Architecture overview: Universal governance on Iceberg
To achieve fine-grained access control (like column-level security and data masking) on open-source data formats, you must establish a strict and unified security architecture.
As illustrated in the diagram, this governed lakehouse pattern relies on two main pillars to solve the fragmented security challenge:
🛡️ The Secure Architectural Layers (Left)
Instead of allowing users or external engines to access Cloud Storage directly—which only supports broad bucket-level security: you build a secure foundation.
- Open format, managed metadata: The data physically stays in Cloud Storage using the open Apache Iceberg (Parquet) format, while BigLake seamlessly manages the governing metadata.
- Logical security boundary: You decouple physical storage access from logical data access using a secure Cloud resource connection. End users are never granted direct physical IAM access to the raw GCS files.
- Zero-trust compute delegation: To ensure no execution engine can bypass the governance rules, all data read requests are strictly routed through the BigQuery Storage API. This applies whether the query originates from native BigQuery SQL or open-source Apache Spark.
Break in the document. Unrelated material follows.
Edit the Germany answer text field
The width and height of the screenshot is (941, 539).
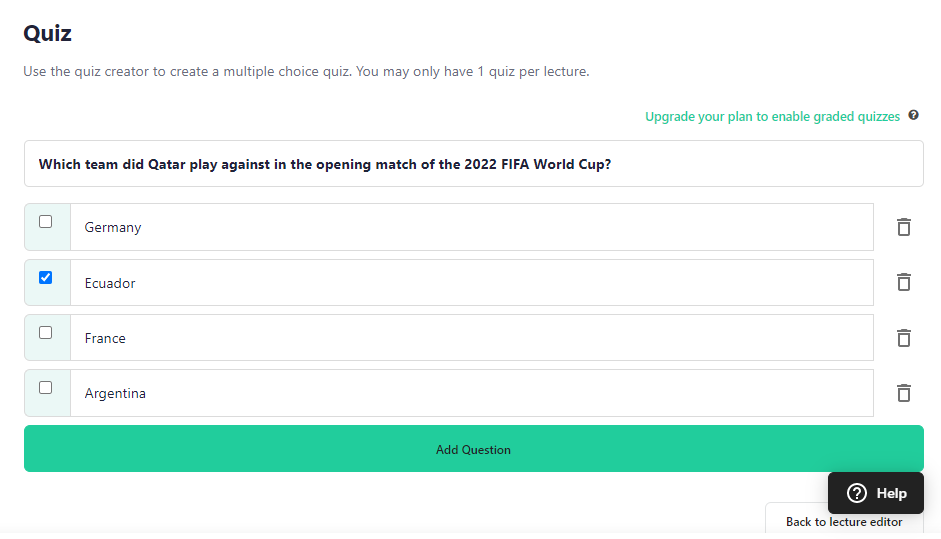tap(472, 227)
🎯 Centralized Policy Enforcement (Right)
With the secure foundation in place, Dataplex acts as the unified brain for governance:
- Define once, enforce everywhere: You define your Policy Tags in Dataplex just once, and the architecture applies consistent masking rules universally across all supported execution runtimes.
- Dynamic data masking: When data is queried, the system evaluates the user's identity on the fly. While authorized users will see the raw, unmasked values (e.g., 100.0) in both SQL and Spark, restricted users will automatically receive masked NULL values for restricted columns across both engines.
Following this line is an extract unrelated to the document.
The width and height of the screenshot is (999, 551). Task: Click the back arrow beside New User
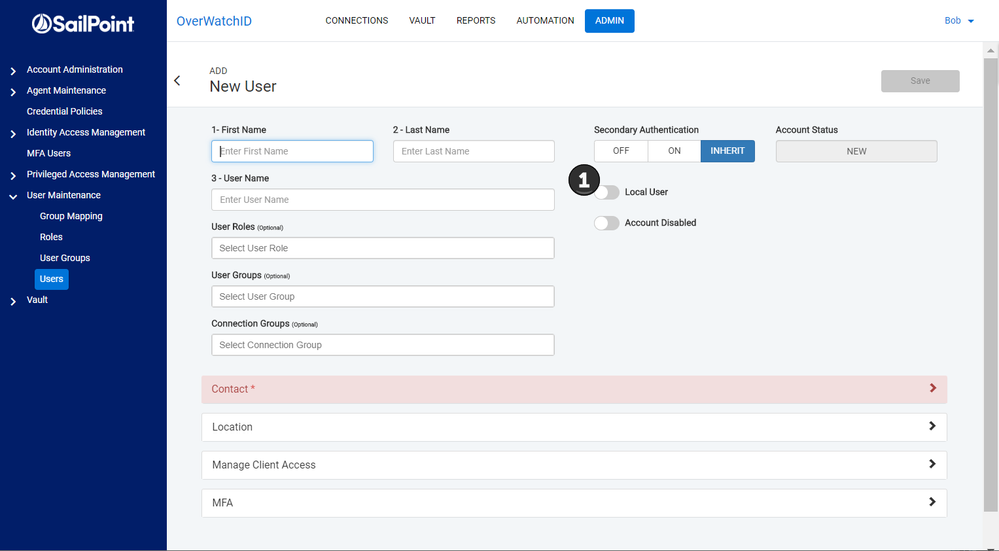coord(178,81)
- Automated data lineage: As data flows and transforms, Dataplex automatically captures transformation metadata, providing built-in end-to-end auditability and traceability without requiring custom logging code.
2. Setup and requirements
Start Cloud Shell
While Google Cloud can be operated remotely from your laptop, in this codelab you will be using Google Cloud Shell, a command line environment running in the Cloud.
From the Google Cloud Console, click the Cloud Shell icon on the top right toolbar:
It should only take a few moments to provision and connect to the environment. When it is finished, you should see something like this:
This virtual machine is loaded with all the development tools you'll need. It offers a persistent 5GB home directory, and runs on Google Cloud, greatly enhancing network performance and authentication. All of your work in this codelab can be done within a browser. You do not need to install anything.
Initialize environment
Open Cloud Shell and set your project variables to ensure all commands target the correct infrastructure.
export PROJECT_ID=$(gcloud config get-value project)
export REGION="us-central1"
export ICEBERG_BUCKET="iceberg-retail-demo-${PROJECT_ID}"
export DATASET_ID="lakehouse_retail_demo"
export CONN_NAME="iceberg-bq-conn-demo"
Then define our two personas.
export USER_ANALYST="retail-analyst-demo"
export EMAIL_ANALYST="${USER_ANALYST}@${PROJECT_ID}.iam.gserviceaccount.com"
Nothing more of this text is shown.